-- What you will do --
Although the entries contain pictures, only their words should be duplicated exactly.

-- Supplied data --

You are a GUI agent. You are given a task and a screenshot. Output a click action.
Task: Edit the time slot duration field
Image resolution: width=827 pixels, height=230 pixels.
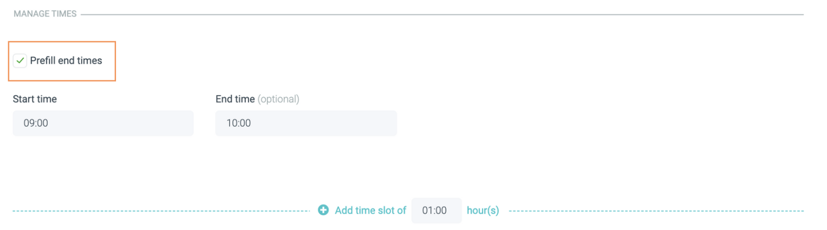coord(436,210)
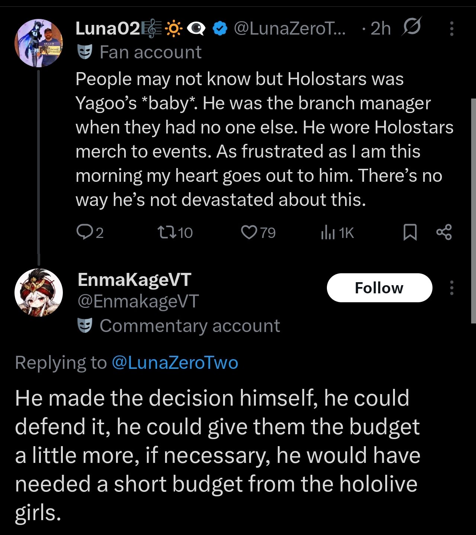The image size is (476, 535).
Task: Open Luna02's profile picture
Action: 39,43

-- Output for this task --
You are a GUI agent. You are given a task and a screenshot. Output a click action.
Task: Edit the time slot duration field
Image resolution: width=827 pixels, height=230 pixels.
coord(436,210)
The image size is (476, 535).
Task: Open Luna02's profile picture
Action: 39,43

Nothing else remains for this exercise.